*WHAT THE TASK REQUIRES*. Below are entries; output exactly the lines from the one with "About Us (169, 2549)" to the one with "[List of Courses Offered at Federal University", both included, and nothing else.

*THE DATA*.
********************

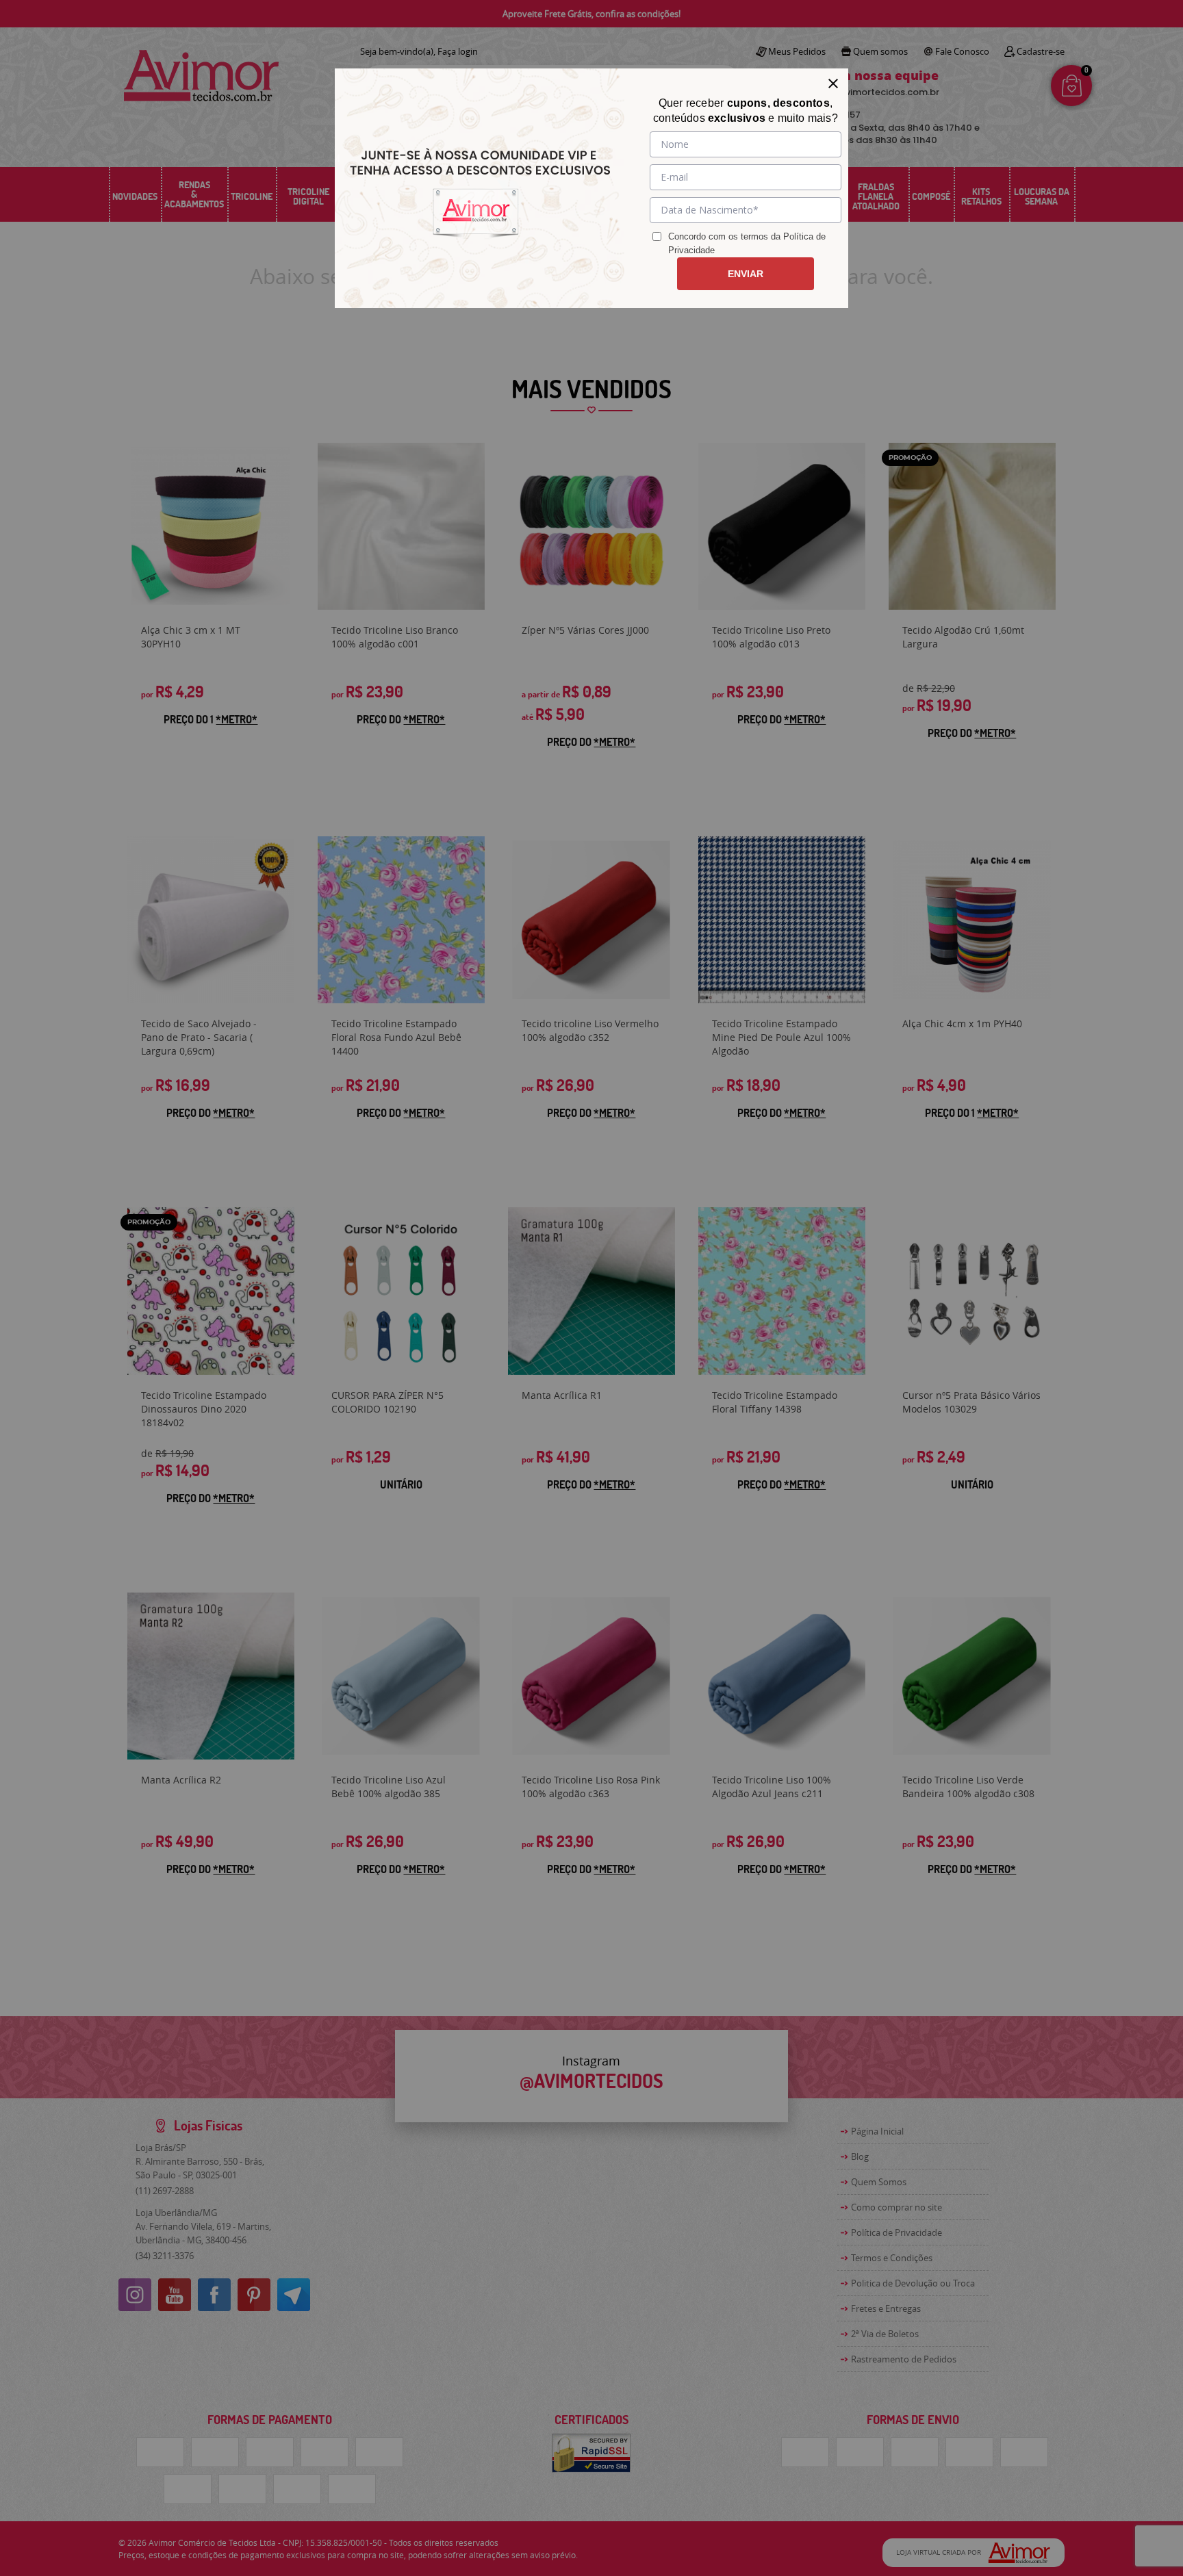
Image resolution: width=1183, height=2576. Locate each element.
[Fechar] (833, 83)
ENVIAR (745, 273)
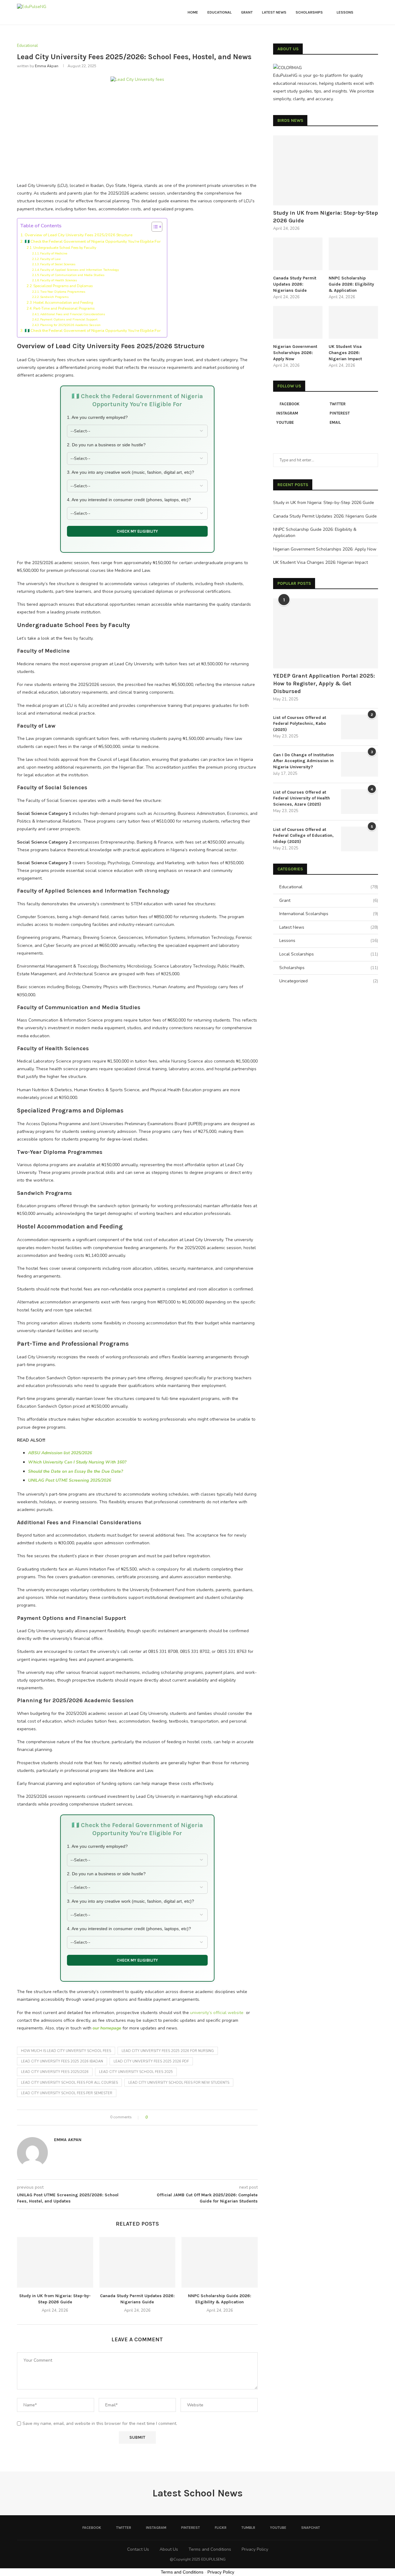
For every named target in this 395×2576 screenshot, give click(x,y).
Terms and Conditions (210, 2549)
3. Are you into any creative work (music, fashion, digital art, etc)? (130, 472)
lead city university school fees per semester (66, 2093)
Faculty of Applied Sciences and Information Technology (79, 270)
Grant (247, 12)
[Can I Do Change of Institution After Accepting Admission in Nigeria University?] (359, 764)
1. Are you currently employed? (97, 417)
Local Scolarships (328, 954)
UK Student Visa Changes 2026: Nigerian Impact (345, 352)
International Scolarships (328, 914)
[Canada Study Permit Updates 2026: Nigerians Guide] (137, 2262)
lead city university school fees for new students (178, 2082)
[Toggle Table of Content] (154, 226)
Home (193, 12)
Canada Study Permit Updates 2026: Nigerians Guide (294, 284)
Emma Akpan (46, 66)
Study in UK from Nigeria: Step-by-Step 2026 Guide (325, 216)
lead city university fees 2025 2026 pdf (151, 2061)
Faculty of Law (50, 259)
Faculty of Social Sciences (58, 264)
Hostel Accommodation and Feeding (63, 302)
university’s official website (216, 2013)
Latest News (274, 12)
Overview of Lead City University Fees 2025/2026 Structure (78, 234)
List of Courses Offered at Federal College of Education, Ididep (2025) (303, 835)
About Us (169, 2549)
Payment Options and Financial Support (69, 319)
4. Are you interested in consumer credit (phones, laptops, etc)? (129, 499)
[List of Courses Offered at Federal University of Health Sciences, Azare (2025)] (359, 801)
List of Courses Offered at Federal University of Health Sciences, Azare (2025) (301, 798)
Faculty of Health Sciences (58, 280)
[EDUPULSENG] (287, 68)
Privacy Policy (255, 2549)
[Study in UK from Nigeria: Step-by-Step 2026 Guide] (55, 2262)
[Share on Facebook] (154, 2117)
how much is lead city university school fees (66, 2051)
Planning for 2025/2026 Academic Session (70, 325)
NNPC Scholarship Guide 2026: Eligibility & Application (351, 284)
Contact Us (138, 2549)
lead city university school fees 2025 (136, 2072)
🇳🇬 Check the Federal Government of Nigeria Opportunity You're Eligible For (93, 241)
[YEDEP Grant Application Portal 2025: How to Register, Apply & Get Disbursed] (325, 633)
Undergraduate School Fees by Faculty (64, 248)
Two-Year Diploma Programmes (62, 292)
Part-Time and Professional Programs (63, 308)
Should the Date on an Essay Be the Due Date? (75, 1471)
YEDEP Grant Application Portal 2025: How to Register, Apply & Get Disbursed (324, 683)
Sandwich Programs (54, 297)
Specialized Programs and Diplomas (63, 286)
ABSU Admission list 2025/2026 (60, 1453)
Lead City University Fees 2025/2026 (55, 2072)
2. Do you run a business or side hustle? (106, 444)
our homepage (107, 2028)
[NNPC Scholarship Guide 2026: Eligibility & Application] (219, 2262)
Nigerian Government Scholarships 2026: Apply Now (295, 352)
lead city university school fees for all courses (69, 2082)
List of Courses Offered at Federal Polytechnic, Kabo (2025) (299, 723)
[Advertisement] (137, 136)
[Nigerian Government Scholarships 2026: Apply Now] (297, 322)
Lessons (345, 12)
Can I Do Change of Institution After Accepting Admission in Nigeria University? (303, 761)
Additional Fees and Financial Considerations (72, 314)
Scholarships (309, 12)
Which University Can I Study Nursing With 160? (77, 1462)
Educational (219, 12)
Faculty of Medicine (53, 253)
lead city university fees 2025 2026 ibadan (62, 2061)
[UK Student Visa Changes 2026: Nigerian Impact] (353, 322)
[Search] (375, 12)
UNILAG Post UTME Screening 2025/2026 (69, 1480)
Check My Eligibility (137, 531)
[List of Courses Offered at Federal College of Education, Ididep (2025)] (359, 839)
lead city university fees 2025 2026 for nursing (168, 2051)
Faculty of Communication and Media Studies (72, 275)
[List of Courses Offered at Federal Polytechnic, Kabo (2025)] (359, 727)
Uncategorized (328, 981)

********************

*RESULT FOR THIS EXERCISE*.
About Us (169, 2549)
Payment Options and Financial Support (69, 319)
4. Are you interested in consumer credit (phones, laptops, etc)? (129, 499)
[List of Courses Offered at Federal University of Health Sciences, Azare (2025)] (359, 801)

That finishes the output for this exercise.